[Stored data]
BEGIN

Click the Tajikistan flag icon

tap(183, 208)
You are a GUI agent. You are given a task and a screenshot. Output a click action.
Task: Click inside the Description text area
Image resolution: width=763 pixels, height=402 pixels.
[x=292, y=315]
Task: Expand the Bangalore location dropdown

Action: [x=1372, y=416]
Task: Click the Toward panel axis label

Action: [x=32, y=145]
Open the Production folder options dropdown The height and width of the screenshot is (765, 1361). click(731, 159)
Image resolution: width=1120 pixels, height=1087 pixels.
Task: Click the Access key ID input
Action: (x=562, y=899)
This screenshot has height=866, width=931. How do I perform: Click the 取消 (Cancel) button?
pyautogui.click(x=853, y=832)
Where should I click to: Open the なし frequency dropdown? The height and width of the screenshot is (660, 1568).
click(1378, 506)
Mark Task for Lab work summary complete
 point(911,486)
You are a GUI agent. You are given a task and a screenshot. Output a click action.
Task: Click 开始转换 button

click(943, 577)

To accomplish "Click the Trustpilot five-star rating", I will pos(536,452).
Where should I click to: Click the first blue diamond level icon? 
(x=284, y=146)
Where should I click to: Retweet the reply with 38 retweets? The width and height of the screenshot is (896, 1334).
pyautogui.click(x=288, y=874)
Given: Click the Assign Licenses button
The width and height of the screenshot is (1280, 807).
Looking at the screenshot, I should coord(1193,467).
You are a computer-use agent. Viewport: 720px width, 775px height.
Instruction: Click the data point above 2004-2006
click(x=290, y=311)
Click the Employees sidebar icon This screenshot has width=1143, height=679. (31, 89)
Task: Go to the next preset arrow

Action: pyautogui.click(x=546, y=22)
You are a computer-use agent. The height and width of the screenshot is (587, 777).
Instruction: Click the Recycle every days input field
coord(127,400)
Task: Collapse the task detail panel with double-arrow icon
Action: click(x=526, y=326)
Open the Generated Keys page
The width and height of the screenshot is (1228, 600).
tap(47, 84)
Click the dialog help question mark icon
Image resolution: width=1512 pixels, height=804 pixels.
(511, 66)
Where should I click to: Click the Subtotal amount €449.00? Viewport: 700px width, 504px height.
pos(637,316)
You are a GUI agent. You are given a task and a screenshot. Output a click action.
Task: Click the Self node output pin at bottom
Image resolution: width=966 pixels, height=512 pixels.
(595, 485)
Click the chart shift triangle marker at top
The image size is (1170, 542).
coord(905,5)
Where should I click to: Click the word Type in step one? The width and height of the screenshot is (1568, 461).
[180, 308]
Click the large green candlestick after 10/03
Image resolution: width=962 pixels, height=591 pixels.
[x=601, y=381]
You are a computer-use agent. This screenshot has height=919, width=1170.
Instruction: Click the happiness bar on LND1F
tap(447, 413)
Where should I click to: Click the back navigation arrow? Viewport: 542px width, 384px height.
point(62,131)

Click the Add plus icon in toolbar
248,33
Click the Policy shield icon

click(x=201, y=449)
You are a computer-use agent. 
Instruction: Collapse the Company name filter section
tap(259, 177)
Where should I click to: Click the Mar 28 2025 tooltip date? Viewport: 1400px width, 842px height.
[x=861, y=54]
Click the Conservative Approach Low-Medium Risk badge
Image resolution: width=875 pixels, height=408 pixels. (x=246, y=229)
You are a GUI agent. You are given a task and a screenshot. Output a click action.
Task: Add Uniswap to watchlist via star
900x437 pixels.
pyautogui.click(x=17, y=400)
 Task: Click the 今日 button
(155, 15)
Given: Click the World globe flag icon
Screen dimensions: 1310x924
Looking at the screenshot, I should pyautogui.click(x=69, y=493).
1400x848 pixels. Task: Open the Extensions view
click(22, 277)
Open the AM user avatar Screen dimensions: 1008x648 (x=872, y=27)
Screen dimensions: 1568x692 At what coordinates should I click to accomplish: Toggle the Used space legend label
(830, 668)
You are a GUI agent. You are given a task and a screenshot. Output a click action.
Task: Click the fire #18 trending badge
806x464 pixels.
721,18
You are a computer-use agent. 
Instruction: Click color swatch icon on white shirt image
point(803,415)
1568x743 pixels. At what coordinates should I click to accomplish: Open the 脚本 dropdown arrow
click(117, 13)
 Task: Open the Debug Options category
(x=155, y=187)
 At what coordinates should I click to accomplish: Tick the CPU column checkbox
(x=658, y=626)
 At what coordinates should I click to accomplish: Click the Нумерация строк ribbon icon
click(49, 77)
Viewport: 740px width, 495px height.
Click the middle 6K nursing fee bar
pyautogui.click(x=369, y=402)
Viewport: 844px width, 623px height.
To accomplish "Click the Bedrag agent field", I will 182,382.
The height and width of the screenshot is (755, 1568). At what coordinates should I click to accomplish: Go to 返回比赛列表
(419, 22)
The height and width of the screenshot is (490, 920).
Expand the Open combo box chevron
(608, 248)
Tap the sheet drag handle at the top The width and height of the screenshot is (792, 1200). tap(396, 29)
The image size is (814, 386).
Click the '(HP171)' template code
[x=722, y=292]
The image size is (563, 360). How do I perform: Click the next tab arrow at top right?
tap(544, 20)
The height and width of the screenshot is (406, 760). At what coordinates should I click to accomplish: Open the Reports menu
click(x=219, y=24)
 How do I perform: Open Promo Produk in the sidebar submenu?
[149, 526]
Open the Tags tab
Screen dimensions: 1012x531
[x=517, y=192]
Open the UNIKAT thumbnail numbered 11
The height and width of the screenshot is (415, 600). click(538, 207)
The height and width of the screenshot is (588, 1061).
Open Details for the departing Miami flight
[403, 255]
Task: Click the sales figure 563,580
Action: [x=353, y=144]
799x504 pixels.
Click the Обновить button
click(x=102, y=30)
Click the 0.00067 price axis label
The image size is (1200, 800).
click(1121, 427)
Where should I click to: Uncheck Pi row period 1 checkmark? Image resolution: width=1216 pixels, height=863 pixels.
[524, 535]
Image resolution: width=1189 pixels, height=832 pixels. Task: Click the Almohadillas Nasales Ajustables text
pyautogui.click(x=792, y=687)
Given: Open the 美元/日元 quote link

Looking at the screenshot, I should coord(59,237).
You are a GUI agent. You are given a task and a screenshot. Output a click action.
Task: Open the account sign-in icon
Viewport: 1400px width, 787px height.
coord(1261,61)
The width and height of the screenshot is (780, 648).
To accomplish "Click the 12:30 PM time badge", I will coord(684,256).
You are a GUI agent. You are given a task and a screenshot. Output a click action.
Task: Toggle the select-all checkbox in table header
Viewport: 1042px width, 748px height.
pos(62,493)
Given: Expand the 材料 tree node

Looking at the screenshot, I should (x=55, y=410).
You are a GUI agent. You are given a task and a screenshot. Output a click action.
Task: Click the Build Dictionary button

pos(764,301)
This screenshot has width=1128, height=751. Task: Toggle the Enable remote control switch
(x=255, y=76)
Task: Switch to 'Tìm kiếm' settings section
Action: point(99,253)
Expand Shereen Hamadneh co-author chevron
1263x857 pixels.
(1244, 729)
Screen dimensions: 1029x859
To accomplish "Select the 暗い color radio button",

END

### AIM OF THE EXERCISE
All the entries should be output exactly as given.

### TASK RESPONSE
Click the Tajikistan flag icon

tap(183, 208)
You are a GUI agent. You are given a task and a screenshot. Output a click action.
Task: Click inside the Description text area
Image resolution: width=763 pixels, height=402 pixels.
[x=292, y=315]
Task: Expand the Bangalore location dropdown

Action: [x=1372, y=416]
Task: Click the Toward panel axis label

Action: [x=32, y=145]
Open the Production folder options dropdown The height and width of the screenshot is (765, 1361). click(731, 159)
Image resolution: width=1120 pixels, height=1087 pixels.
Task: Click the Access key ID input
Action: (x=562, y=899)
This screenshot has height=866, width=931. How do I perform: Click the 取消 (Cancel) button?
pyautogui.click(x=853, y=832)
Where should I click to: Open the なし frequency dropdown? The height and width of the screenshot is (660, 1568).
click(1378, 506)
Mark Task for Lab work summary complete
 point(911,486)
You are a GUI agent. You are given a task and a screenshot. Output a click action.
Task: Click 开始转换 button

click(943, 577)

To accomplish "Click the Trustpilot five-star rating", I will pos(536,452).
Where should I click to: Click the first blue diamond level icon? 
(x=284, y=146)
Where should I click to: Retweet the reply with 38 retweets? The width and height of the screenshot is (896, 1334).
pyautogui.click(x=288, y=874)
Given: Click the Assign Licenses button
The width and height of the screenshot is (1280, 807).
Looking at the screenshot, I should coord(1193,467).
You are a computer-use agent. Viewport: 720px width, 775px height.
Instruction: Click the data point above 2004-2006
click(x=290, y=311)
Click the Employees sidebar icon This screenshot has width=1143, height=679. (31, 89)
Task: Go to the next preset arrow

Action: pyautogui.click(x=546, y=22)
You are a computer-use agent. The height and width of the screenshot is (587, 777).
Instruction: Click the Recycle every days input field
coord(127,400)
Task: Collapse the task detail panel with double-arrow icon
Action: click(x=526, y=326)
Open the Generated Keys page
The width and height of the screenshot is (1228, 600).
tap(47, 84)
Click the dialog help question mark icon
Image resolution: width=1512 pixels, height=804 pixels.
(511, 66)
Where should I click to: Click the Subtotal amount €449.00? Viewport: 700px width, 504px height.
pos(637,316)
You are a GUI agent. You are given a task and a screenshot. Output a click action.
Task: Click the Self node output pin at bottom
Image resolution: width=966 pixels, height=512 pixels.
(595, 485)
Click the chart shift triangle marker at top
The image size is (1170, 542).
coord(905,5)
Where should I click to: Click the word Type in step one? The width and height of the screenshot is (1568, 461).
[180, 308]
Click the large green candlestick after 10/03
Image resolution: width=962 pixels, height=591 pixels.
[x=601, y=381]
You are a computer-use agent. This screenshot has height=919, width=1170.
Instruction: Click the happiness bar on LND1F
tap(447, 413)
Where should I click to: Click the back navigation arrow? Viewport: 542px width, 384px height.
point(62,131)

Click the Add plus icon in toolbar
248,33
Click the Policy shield icon

click(x=201, y=449)
You are a computer-use agent. 
Instruction: Collapse the Company name filter section
tap(259, 177)
Where should I click to: Click the Mar 28 2025 tooltip date? Viewport: 1400px width, 842px height.
[x=861, y=54]
Click the Conservative Approach Low-Medium Risk badge
Image resolution: width=875 pixels, height=408 pixels. (x=246, y=229)
You are a GUI agent. You are given a task and a screenshot. Output a click action.
Task: Add Uniswap to watchlist via star
900x437 pixels.
pyautogui.click(x=17, y=400)
 Task: Click the 今日 button
(155, 15)
Given: Click the World globe flag icon
Screen dimensions: 1310x924
Looking at the screenshot, I should pyautogui.click(x=69, y=493).
1400x848 pixels. Task: Open the Extensions view
click(22, 277)
Open the AM user avatar Screen dimensions: 1008x648 (x=872, y=27)
Screen dimensions: 1568x692 At what coordinates should I click to accomplish: Toggle the Used space legend label
(830, 668)
You are a GUI agent. You are given a task and a screenshot. Output a click action.
Task: Click the fire #18 trending badge
806x464 pixels.
721,18
You are a computer-use agent. 
Instruction: Click color swatch icon on white shirt image
point(803,415)
1568x743 pixels. At what coordinates should I click to accomplish: Open the 脚本 dropdown arrow
click(117, 13)
 Task: Open the Debug Options category
(x=155, y=187)
 At what coordinates should I click to accomplish: Tick the CPU column checkbox
(x=658, y=626)
 At what coordinates should I click to accomplish: Click the Нумерация строк ribbon icon
click(49, 77)
Viewport: 740px width, 495px height.
Click the middle 6K nursing fee bar
pyautogui.click(x=369, y=402)
Viewport: 844px width, 623px height.
To accomplish "Click the Bedrag agent field", I will 182,382.
The height and width of the screenshot is (755, 1568). At what coordinates should I click to accomplish: Go to 返回比赛列表
(419, 22)
The height and width of the screenshot is (490, 920).
Expand the Open combo box chevron
(608, 248)
Tap the sheet drag handle at the top The width and height of the screenshot is (792, 1200). tap(396, 29)
The image size is (814, 386).
Click the '(HP171)' template code
[x=722, y=292]
The image size is (563, 360). How do I perform: Click the next tab arrow at top right?
tap(544, 20)
The height and width of the screenshot is (406, 760). At what coordinates should I click to accomplish: Open the Reports menu
click(x=219, y=24)
 How do I perform: Open Promo Produk in the sidebar submenu?
[149, 526]
Open the Tags tab
Screen dimensions: 1012x531
[x=517, y=192]
Open the UNIKAT thumbnail numbered 11
The height and width of the screenshot is (415, 600). click(538, 207)
The height and width of the screenshot is (588, 1061).
Open Details for the departing Miami flight
[403, 255]
Task: Click the sales figure 563,580
Action: [x=353, y=144]
799x504 pixels.
Click the Обновить button
click(x=102, y=30)
Click the 0.00067 price axis label
The image size is (1200, 800).
click(1121, 427)
Where should I click to: Uncheck Pi row period 1 checkmark? Image resolution: width=1216 pixels, height=863 pixels.
[524, 535]
Image resolution: width=1189 pixels, height=832 pixels. Task: Click the Almohadillas Nasales Ajustables text
pyautogui.click(x=792, y=687)
Given: Open the 美元/日元 quote link

Looking at the screenshot, I should coord(59,237).
You are a GUI agent. You are given a task and a screenshot. Output a click action.
Task: Open the account sign-in icon
Viewport: 1400px width, 787px height.
coord(1261,61)
The width and height of the screenshot is (780, 648).
To accomplish "Click the 12:30 PM time badge", I will coord(684,256).
You are a GUI agent. You are given a task and a screenshot. Output a click action.
Task: Toggle the select-all checkbox in table header
Viewport: 1042px width, 748px height.
pos(62,493)
Given: Expand the 材料 tree node

Looking at the screenshot, I should (x=55, y=410).
You are a GUI agent. You are given a task and a screenshot. Output a click action.
Task: Click the Build Dictionary button

pos(764,301)
This screenshot has width=1128, height=751. Task: Toggle the Enable remote control switch
(x=255, y=76)
Task: Switch to 'Tìm kiếm' settings section
Action: point(99,253)
Expand Shereen Hamadneh co-author chevron
1263x857 pixels.
(1244, 729)
Screen dimensions: 1029x859
To accomplish "Select the 暗い color radio button",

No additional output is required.